As with anything there are wrong and right ways to do this and how you approach this serious discussion can have a long-term impact on how your divorce negotiations, custody arrangement and support settlements work out.

Timing

“Timing is everything.” This is phrase we like to use a lot because it rings true in so many circumstances and situations in life. That includes telling your spouse you want a divorce. It’s likely that if you are thinking about divorce, your spouse is aware that your marriage might be in trouble, but how when you break this news can mean all the difference between an acrimonious or harmonious divorce—yes, they do exist.

Don’t hit your spouse with the news out of the blue. If you haven’t discussed your unhappiness with your spouse, it would be wise, before you utter the “D” word, to give your spouse hints that you are dissatisfied with the state of your marriage. You both deserve the opportunity to see if some of your issues can be worked out and resolved before you run to the divorce attorney.

Choosing the right time is very important since divorce evokes deeply emotional issues. In reality, there is no perfect time to tell your spouse you are filing for divorce, but there are some guidelines you can follow. One, you should tell them when you both have the time to devote to long discussions. A time when you both have a couple of days off from work might be ideal.

If you’re afraid your spouse will react angrily or get become physically abusive, it might be better to tell them in public or with a neutral third party present.

You know better than anyone how your spouse will react in an emotionally-charged situation so you must choose wisely where and when you tell them.

Be Kind, Not Defensive

Sam Margulies, writing for Psychology Today, recommends you avoid being defensive. In such intimate and emotional situations it is common for a spouse to lash out Margulies recommends you listen to your spouse without interrupting or defending your decision. Allow them to discuss their feelings and listen to them carefully. Let them know you understand how they feel. Marriages don’t end with one discussion, many will follow, letting your spouse expressing their feelings without recrimination is ideal.

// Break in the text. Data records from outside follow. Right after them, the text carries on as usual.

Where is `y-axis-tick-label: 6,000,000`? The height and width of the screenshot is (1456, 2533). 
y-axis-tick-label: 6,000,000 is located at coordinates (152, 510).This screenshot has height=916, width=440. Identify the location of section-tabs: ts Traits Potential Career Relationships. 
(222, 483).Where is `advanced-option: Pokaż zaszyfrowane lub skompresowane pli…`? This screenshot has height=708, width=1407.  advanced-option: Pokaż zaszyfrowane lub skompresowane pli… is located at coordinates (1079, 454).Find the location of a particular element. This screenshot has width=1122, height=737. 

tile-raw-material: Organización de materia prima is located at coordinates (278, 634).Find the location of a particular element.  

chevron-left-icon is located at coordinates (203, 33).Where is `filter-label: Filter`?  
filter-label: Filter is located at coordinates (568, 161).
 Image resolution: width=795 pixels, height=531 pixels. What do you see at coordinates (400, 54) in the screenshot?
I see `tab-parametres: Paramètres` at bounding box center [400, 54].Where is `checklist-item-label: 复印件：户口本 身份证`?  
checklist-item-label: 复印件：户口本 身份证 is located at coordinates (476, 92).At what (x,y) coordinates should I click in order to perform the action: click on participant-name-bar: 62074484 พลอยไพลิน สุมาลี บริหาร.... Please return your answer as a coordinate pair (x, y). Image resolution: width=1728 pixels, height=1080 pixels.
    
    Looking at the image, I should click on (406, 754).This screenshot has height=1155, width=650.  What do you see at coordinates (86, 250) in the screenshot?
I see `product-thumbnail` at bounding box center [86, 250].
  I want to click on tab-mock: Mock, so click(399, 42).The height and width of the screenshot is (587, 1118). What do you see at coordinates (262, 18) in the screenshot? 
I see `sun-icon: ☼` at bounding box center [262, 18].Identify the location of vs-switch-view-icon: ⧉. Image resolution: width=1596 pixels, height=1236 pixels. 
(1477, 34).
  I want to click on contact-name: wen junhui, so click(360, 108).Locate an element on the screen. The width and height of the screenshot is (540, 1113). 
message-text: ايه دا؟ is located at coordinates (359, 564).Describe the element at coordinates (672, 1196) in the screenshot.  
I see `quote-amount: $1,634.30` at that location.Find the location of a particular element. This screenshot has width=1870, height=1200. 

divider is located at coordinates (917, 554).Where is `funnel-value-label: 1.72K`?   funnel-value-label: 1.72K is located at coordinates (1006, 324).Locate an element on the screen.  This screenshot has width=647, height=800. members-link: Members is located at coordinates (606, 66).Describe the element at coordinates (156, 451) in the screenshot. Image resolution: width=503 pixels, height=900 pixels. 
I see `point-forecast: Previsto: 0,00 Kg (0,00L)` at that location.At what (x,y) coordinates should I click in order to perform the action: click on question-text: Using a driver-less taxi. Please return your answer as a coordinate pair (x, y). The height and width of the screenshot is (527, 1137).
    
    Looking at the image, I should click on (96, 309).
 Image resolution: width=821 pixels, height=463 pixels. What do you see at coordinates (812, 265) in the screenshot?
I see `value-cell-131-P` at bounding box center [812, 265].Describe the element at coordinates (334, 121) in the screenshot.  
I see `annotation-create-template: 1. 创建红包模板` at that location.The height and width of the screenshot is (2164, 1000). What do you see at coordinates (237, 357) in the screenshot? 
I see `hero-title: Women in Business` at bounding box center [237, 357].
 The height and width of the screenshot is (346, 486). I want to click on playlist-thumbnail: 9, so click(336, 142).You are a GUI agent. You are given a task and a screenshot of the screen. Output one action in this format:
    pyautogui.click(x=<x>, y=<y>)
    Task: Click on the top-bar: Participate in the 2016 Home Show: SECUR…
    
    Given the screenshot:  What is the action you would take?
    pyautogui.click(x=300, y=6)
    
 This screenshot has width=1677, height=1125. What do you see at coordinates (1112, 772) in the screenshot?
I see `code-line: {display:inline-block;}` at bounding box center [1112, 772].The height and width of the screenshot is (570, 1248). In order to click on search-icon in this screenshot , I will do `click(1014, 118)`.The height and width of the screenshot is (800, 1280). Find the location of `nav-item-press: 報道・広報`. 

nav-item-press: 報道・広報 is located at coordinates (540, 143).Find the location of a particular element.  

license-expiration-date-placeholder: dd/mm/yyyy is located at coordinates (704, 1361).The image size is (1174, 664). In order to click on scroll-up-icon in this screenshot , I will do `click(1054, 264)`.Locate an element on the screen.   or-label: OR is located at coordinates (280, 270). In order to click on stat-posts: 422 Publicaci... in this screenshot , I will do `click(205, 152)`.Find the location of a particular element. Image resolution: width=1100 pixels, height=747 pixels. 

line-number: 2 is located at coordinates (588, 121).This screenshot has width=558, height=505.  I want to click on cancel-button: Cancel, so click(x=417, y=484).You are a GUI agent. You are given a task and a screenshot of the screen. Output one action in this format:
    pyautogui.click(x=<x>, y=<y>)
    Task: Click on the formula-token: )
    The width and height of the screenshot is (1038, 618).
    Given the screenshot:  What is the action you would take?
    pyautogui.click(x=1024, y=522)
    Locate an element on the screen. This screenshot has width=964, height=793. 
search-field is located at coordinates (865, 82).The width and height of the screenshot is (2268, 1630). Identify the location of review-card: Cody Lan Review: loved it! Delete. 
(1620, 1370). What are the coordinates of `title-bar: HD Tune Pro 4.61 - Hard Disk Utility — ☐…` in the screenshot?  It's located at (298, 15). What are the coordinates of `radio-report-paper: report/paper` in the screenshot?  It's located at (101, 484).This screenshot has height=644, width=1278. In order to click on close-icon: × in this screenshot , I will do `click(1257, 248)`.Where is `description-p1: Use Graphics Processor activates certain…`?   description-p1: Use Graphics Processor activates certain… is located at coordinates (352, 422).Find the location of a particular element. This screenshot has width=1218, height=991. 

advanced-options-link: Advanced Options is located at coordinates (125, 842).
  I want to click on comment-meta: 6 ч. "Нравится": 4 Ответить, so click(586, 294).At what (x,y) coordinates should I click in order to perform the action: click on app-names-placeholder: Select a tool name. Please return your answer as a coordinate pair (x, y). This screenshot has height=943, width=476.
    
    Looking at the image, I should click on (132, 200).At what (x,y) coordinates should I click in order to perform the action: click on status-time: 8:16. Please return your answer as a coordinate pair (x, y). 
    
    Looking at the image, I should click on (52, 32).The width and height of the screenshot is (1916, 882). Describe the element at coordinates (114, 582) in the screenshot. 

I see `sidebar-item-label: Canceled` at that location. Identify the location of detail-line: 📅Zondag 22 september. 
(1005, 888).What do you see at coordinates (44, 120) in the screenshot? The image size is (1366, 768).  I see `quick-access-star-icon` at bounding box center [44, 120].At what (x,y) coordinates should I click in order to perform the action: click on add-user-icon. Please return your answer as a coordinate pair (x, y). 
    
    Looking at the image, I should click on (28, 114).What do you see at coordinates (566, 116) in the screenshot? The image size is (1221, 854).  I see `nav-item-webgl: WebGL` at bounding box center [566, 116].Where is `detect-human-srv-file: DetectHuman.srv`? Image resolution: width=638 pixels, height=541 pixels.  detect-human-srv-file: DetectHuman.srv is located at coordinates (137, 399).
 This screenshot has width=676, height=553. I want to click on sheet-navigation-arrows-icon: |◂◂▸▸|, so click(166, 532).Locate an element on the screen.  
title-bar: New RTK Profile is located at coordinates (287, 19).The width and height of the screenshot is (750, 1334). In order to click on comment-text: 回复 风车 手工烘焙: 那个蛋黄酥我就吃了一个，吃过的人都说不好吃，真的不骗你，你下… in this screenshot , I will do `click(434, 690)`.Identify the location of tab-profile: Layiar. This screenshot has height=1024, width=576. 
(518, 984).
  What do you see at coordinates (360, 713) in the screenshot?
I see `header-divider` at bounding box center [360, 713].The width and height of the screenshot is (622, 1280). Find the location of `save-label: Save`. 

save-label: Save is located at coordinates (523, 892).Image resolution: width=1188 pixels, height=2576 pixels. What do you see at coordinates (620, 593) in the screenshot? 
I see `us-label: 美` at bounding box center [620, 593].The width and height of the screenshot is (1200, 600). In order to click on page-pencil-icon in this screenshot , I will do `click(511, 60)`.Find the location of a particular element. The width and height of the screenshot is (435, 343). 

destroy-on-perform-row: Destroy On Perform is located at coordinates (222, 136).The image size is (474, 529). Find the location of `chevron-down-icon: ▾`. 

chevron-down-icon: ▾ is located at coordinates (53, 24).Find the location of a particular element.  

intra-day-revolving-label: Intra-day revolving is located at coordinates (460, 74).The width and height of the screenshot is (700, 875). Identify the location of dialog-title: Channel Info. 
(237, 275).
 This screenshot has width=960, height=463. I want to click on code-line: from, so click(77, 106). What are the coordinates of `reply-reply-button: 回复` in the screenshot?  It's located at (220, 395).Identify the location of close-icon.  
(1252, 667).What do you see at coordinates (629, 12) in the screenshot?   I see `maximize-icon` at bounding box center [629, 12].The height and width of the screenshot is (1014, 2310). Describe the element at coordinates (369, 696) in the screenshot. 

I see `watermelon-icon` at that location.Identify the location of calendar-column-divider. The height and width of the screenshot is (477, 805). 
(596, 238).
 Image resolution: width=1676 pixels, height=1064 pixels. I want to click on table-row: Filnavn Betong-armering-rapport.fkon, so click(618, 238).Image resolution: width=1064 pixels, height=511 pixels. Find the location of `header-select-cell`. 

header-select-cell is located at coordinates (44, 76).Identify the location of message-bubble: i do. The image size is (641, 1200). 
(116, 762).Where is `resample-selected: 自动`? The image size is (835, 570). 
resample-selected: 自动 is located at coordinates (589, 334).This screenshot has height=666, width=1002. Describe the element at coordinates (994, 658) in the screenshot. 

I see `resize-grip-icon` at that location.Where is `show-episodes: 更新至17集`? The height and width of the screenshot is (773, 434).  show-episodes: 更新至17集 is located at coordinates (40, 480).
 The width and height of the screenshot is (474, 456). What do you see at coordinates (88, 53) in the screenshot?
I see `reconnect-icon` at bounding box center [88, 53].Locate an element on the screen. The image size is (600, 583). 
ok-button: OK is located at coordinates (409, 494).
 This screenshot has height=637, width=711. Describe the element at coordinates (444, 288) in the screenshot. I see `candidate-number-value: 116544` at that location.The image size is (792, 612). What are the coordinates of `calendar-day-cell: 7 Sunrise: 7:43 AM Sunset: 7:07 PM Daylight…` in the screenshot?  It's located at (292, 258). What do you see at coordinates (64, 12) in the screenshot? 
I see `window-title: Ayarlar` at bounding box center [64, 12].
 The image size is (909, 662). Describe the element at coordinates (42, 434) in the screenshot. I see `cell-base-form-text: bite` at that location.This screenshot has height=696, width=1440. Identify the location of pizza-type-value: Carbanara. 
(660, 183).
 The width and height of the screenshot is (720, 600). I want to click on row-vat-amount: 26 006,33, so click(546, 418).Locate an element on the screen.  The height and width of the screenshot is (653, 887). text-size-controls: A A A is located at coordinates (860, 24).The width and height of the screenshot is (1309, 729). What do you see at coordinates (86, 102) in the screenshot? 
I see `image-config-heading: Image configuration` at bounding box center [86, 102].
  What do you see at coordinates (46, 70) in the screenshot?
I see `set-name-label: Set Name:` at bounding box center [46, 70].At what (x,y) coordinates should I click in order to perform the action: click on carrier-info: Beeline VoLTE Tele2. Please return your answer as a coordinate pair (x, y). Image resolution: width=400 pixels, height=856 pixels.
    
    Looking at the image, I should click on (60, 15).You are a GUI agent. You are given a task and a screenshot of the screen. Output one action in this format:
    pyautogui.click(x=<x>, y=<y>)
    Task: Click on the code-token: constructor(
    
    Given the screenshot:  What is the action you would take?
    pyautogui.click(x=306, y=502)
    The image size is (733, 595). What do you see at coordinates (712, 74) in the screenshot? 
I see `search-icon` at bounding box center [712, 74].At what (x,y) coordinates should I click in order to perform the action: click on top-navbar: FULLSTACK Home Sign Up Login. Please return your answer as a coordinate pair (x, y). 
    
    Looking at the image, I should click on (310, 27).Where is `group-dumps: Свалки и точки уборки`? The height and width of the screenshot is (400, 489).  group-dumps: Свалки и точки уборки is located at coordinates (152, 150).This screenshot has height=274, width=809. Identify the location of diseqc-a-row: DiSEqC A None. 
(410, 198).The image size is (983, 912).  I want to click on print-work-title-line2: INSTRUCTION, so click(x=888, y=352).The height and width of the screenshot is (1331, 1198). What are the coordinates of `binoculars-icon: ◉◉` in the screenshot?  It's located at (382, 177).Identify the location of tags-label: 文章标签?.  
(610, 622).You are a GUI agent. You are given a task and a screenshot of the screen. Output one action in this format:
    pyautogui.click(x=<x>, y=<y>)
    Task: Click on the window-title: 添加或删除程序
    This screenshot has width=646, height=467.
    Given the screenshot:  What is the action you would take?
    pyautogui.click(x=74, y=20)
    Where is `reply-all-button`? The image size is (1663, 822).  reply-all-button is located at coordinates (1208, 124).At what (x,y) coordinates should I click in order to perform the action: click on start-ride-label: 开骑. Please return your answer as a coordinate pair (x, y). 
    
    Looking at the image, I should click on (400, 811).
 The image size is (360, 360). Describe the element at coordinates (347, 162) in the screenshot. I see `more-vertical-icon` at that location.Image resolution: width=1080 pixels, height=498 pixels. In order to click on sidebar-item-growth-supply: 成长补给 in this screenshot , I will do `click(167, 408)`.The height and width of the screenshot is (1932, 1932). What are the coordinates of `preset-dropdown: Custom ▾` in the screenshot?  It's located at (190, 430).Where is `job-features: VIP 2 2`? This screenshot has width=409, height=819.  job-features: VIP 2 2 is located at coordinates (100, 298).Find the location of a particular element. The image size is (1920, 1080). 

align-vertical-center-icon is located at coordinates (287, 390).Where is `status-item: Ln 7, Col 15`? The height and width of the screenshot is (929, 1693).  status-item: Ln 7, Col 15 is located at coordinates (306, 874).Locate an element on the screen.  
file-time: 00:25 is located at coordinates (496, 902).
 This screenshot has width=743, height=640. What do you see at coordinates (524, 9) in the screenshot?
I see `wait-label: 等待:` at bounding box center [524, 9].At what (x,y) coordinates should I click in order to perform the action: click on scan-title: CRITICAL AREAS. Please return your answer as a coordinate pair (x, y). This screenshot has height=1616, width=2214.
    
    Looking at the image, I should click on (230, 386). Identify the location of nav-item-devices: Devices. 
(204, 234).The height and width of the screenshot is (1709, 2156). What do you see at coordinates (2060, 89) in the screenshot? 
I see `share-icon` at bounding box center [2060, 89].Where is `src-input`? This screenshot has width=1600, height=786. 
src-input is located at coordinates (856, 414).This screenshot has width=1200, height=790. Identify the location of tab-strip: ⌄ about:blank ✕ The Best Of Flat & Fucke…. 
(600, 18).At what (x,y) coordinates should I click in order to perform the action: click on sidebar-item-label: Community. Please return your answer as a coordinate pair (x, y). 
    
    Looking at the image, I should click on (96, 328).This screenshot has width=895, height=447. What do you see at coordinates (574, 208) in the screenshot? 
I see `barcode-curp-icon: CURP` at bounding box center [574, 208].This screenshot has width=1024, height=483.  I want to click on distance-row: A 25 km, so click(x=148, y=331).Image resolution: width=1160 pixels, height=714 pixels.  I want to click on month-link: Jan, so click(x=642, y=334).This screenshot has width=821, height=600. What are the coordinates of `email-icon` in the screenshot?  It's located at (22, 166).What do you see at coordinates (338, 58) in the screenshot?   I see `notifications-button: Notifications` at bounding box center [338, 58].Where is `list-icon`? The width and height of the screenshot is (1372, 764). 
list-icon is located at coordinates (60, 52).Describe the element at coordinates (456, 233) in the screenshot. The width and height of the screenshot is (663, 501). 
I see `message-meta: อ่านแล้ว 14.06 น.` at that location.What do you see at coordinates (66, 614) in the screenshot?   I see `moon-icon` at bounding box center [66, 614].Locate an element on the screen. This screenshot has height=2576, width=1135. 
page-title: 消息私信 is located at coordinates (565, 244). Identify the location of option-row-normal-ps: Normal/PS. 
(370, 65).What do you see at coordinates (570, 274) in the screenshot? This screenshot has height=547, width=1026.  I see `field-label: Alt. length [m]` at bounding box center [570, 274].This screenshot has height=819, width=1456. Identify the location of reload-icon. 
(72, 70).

And be kind when you break the news. Don’t begin with an accusation or criticism. You loved your spouse when you married them and still do, so you don’t want to cause them anymore pain than is necessary. Take a gentle approach and be compassionate, don’t say things that will worsen your spouse’s feelings of rejection.

Breaking the news to your spouse in the right can make a meaningful difference in you both approach the divorce. That’s up to you but when you need help with other issues, like child custody or spousal support, you can rely on a divorce attorney.